*TASK BRIEF*
From the entries below, copy out all lines holding "computer".

BEGIN

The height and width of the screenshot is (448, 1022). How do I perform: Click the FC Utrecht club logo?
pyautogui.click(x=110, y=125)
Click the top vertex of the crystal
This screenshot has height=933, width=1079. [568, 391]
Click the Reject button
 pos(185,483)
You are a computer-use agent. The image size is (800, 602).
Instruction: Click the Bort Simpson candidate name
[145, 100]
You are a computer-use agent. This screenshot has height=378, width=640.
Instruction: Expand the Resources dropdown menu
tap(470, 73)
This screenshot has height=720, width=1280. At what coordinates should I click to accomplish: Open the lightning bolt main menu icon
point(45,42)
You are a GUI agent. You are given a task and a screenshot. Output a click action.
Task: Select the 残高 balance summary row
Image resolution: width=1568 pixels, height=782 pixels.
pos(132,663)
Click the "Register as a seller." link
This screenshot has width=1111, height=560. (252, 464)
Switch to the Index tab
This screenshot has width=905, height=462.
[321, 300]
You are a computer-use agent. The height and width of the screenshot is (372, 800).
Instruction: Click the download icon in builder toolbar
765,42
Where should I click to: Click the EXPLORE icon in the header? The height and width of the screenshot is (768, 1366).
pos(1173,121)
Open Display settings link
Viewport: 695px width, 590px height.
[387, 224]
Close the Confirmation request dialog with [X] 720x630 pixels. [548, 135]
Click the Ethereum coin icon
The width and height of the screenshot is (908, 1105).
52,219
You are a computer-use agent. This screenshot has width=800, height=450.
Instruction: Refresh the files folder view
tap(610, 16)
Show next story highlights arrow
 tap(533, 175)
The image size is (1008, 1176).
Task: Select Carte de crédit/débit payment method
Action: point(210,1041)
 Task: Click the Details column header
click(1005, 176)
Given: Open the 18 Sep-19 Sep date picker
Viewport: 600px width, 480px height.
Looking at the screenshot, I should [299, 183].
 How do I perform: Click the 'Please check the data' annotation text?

END

*ANSWER BOX*
You are a computer-use agent. The image size is (800, 602).
You are a computer-use agent. This screenshot has height=378, width=640.
You are a computer-use agent. The height and width of the screenshot is (372, 800).
You are a computer-use agent. This screenshot has width=800, height=450.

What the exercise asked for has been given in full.